Dataset records section start

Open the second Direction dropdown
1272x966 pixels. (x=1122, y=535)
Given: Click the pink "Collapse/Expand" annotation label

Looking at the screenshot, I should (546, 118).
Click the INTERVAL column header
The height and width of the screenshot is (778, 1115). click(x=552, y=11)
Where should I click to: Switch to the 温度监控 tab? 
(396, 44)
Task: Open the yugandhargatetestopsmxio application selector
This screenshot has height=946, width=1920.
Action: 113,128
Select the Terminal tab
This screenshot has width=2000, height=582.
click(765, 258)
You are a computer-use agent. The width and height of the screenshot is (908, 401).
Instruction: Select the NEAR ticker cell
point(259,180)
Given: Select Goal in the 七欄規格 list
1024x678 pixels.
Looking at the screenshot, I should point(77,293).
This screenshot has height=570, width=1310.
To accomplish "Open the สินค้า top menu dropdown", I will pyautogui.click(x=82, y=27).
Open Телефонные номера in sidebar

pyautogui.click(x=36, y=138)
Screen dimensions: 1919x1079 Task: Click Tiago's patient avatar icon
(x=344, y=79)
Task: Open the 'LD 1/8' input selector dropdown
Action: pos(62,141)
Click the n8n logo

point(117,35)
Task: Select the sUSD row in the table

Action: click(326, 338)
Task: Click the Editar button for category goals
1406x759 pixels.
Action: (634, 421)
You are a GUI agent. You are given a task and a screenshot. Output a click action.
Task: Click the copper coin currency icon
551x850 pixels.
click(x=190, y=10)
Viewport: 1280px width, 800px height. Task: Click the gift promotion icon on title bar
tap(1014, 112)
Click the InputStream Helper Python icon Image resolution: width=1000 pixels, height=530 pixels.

Dataset records section end

Go through the listing above and copy each line where the string "agent" appears.

You are a computer-use agent. The width and height of the screenshot is (908, 401).
You are a GUI agent. You are given a task and a screenshot. Output a click action.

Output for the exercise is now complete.